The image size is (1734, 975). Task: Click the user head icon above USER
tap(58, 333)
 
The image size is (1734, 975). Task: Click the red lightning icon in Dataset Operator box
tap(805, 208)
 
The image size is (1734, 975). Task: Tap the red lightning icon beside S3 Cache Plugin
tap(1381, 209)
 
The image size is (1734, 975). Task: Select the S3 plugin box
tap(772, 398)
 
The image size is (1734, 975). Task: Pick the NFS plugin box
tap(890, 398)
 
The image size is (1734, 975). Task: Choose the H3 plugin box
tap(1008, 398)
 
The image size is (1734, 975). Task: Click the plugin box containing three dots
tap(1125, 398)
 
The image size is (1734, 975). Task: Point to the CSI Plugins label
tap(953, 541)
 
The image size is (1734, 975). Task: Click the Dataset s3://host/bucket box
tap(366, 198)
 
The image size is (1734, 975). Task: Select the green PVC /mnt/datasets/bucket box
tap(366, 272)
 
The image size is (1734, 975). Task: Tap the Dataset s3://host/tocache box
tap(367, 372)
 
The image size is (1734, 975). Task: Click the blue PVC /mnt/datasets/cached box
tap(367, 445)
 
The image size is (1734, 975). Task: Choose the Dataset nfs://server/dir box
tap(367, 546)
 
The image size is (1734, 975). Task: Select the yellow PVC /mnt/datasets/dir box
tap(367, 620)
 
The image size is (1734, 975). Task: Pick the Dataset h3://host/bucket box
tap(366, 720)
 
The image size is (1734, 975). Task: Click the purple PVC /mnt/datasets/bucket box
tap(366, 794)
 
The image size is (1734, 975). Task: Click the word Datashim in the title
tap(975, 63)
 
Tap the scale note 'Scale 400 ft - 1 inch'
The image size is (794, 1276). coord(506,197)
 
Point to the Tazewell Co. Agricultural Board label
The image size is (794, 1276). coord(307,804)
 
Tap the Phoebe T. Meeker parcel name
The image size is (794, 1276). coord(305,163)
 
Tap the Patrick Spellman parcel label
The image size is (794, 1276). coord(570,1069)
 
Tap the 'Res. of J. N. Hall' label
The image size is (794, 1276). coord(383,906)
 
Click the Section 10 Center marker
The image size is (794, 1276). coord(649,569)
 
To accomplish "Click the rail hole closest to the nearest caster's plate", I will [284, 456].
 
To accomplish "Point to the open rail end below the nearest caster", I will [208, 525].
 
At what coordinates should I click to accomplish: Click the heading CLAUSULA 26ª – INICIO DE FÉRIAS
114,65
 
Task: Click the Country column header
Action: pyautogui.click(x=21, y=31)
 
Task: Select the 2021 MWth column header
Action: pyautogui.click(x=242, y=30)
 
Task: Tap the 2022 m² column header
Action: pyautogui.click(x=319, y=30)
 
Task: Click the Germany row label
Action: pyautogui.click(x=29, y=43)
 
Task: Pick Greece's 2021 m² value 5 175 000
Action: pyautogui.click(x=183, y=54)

-------------------------

* **JOB**
Rewrite the lines of the listing from its start through the line containing "tap(1008, 398)", replacing "plugin box" with "plugin tile" and leaving everything else unchanged.

* **ANSWER TO THIS TASK**
The image size is (1734, 975). Task: Click the user head icon above USER
tap(58, 333)
 
The image size is (1734, 975). Task: Click the red lightning icon in Dataset Operator box
tap(805, 208)
 
The image size is (1734, 975). Task: Tap the red lightning icon beside S3 Cache Plugin
tap(1381, 209)
 
The image size is (1734, 975). Task: Select the S3 plugin tile
tap(772, 398)
 
The image size is (1734, 975). Task: Pick the NFS plugin tile
tap(890, 398)
 
The image size is (1734, 975). Task: Choose the H3 plugin tile
tap(1008, 398)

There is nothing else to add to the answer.